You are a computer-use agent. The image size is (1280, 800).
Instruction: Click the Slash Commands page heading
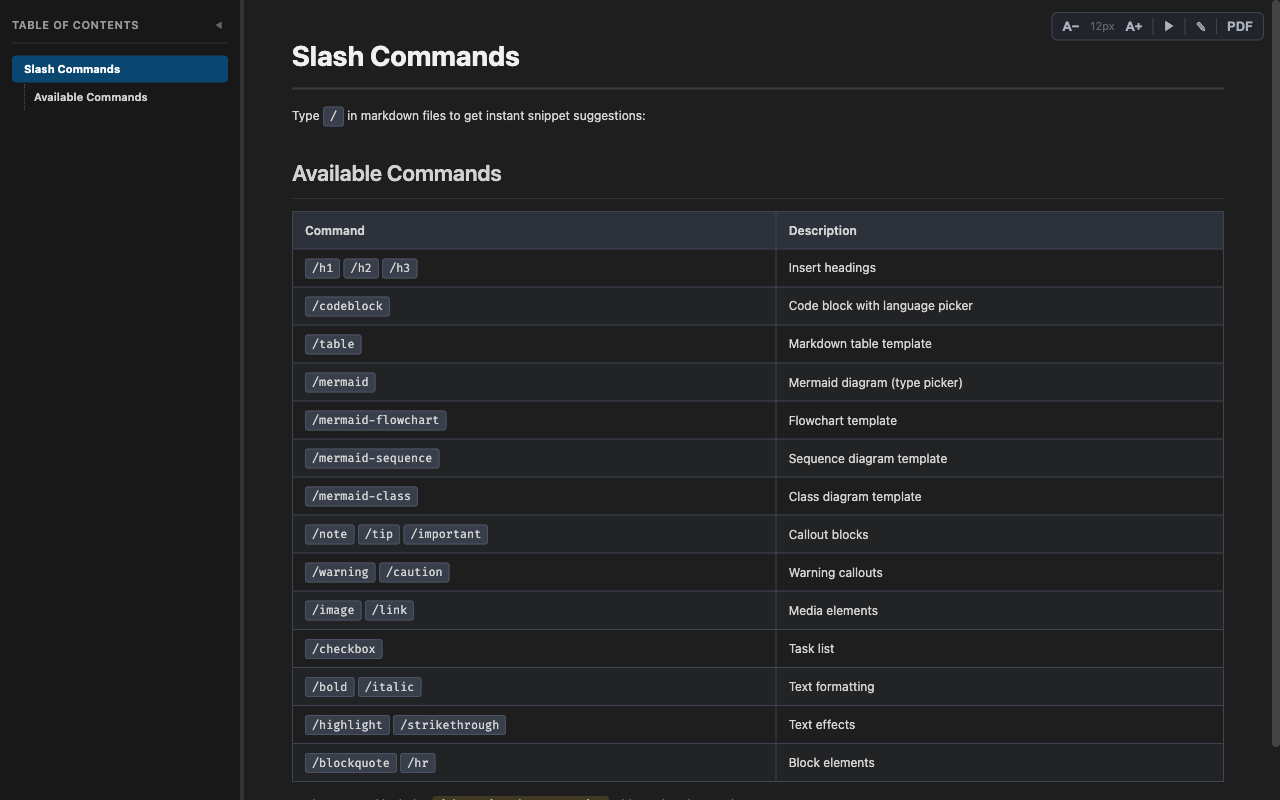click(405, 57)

****************

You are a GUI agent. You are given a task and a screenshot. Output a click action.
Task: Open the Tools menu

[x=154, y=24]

****************

Your task is to copy each line of the listing that holds the word "agent".

### SOLUTION FOR THIS PROBLEM
You are a computer-use agent. The image size is (1280, 800).
You are a GUI agent. You are given a task and a screenshot. Output a click action.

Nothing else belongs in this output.